The trial’s main goal was to measure change in peak oxygen uptake, the maximum volume of oxygen that the body can use during exercise. Higher peak oxygen uptake corresponds with higher exercise capacity. Across the six participants, the mean increase in this metric was 5.4%. The four participants with PH-ILD experienced a 6.7% increase.
Consistency across multiple lung health markers
Other measurements of lung health also showed improvements. The six-minute walk distance (6MWD), or how far participants could walk in six minutes, a standard metric of exercise capacity, increased by an average of 81.3 meters (266.7 feet) in the overall group and 67.4 meters (221.1 feet) in the PH-ILD subgroup. Pulmonary vascular resistance (PVR), a measure of how difficult it is for blood to move from the heart to the lungs, decreased at rest and during exercise.
Additionally, participants saw decreases in biological markers of heart disease and increases in their forced vital capacity, which is the amount of air a person can exhale after a deep breath.
“What is particularly notable in these early data is the consistency of improvement observed across several important markers of disease burden, including exercise capacity, pulmonary vascular resistance, cardiac stress biomarkers and lung function,” Waxman said. “Improvements in measures such as 6MWD and PVR are especially encouraging given their clinical relevance in pulmonary hypertension and may suggest broader effects on cardiopulmonary physiology.”

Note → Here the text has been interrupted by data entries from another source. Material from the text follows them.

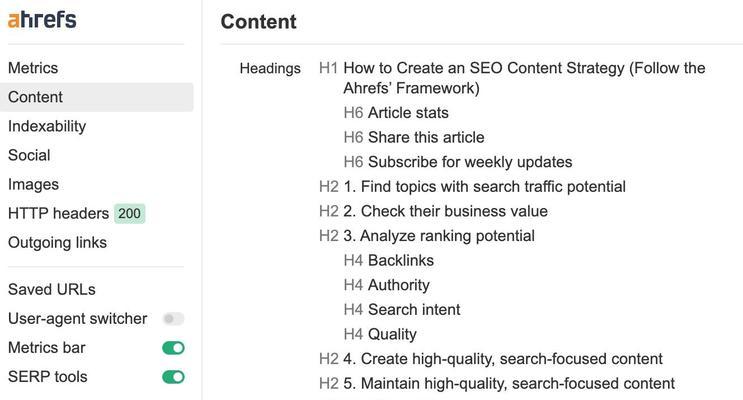
Task: Select the Content sidebar item
Action: coord(97,97)
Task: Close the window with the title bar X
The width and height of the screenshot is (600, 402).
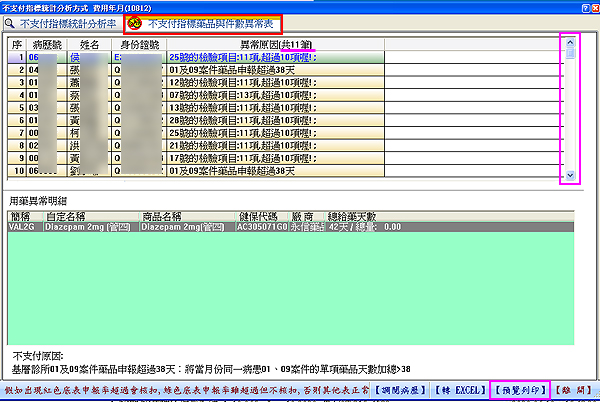Action: pos(593,6)
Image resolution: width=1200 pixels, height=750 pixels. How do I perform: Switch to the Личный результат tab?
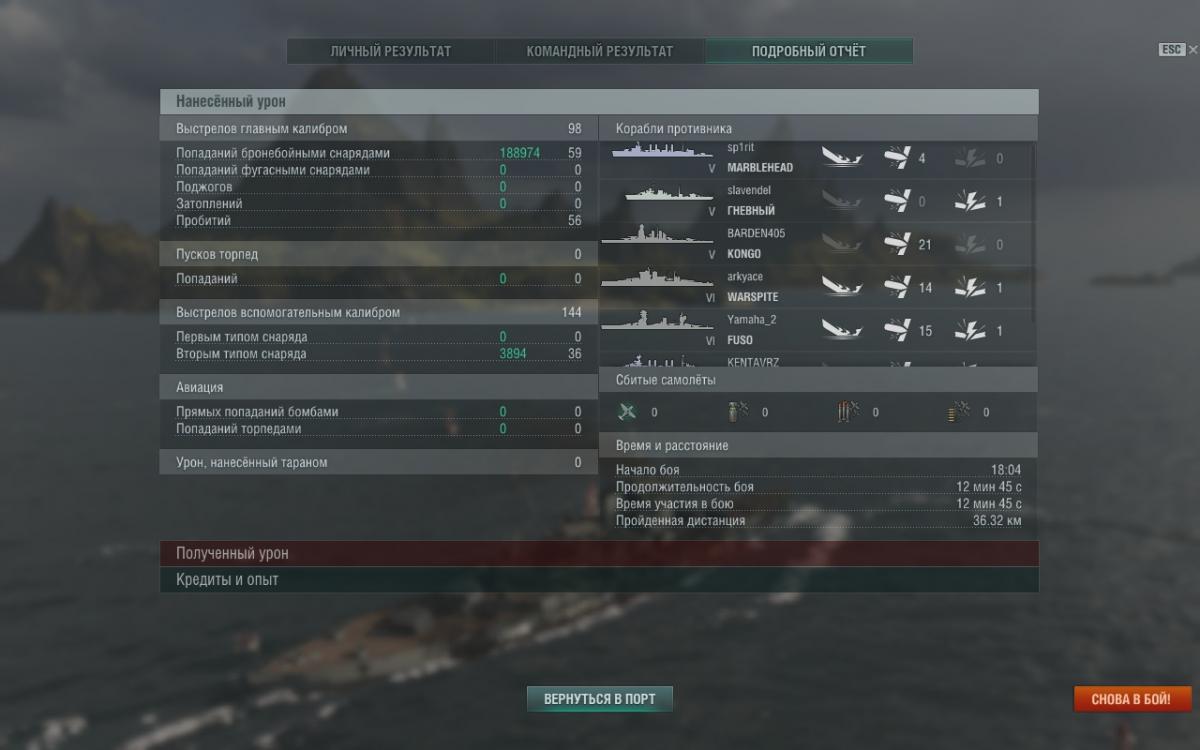tap(391, 51)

Participants generally tolerated LAM-001 well, with no serious safety events related to the medication. Three mild drug-related events occurred: cough, cough with mucus (productive cough), and gum disease.
These findings support the continued development of LAM-001 for PH, particularly PH-ILD, according to Quince. Based on the results, the company is planning a Phase 2b trial focused on this population. Another planned Phase 2 clinical trial will include participants with PH associated with sarcoidosis.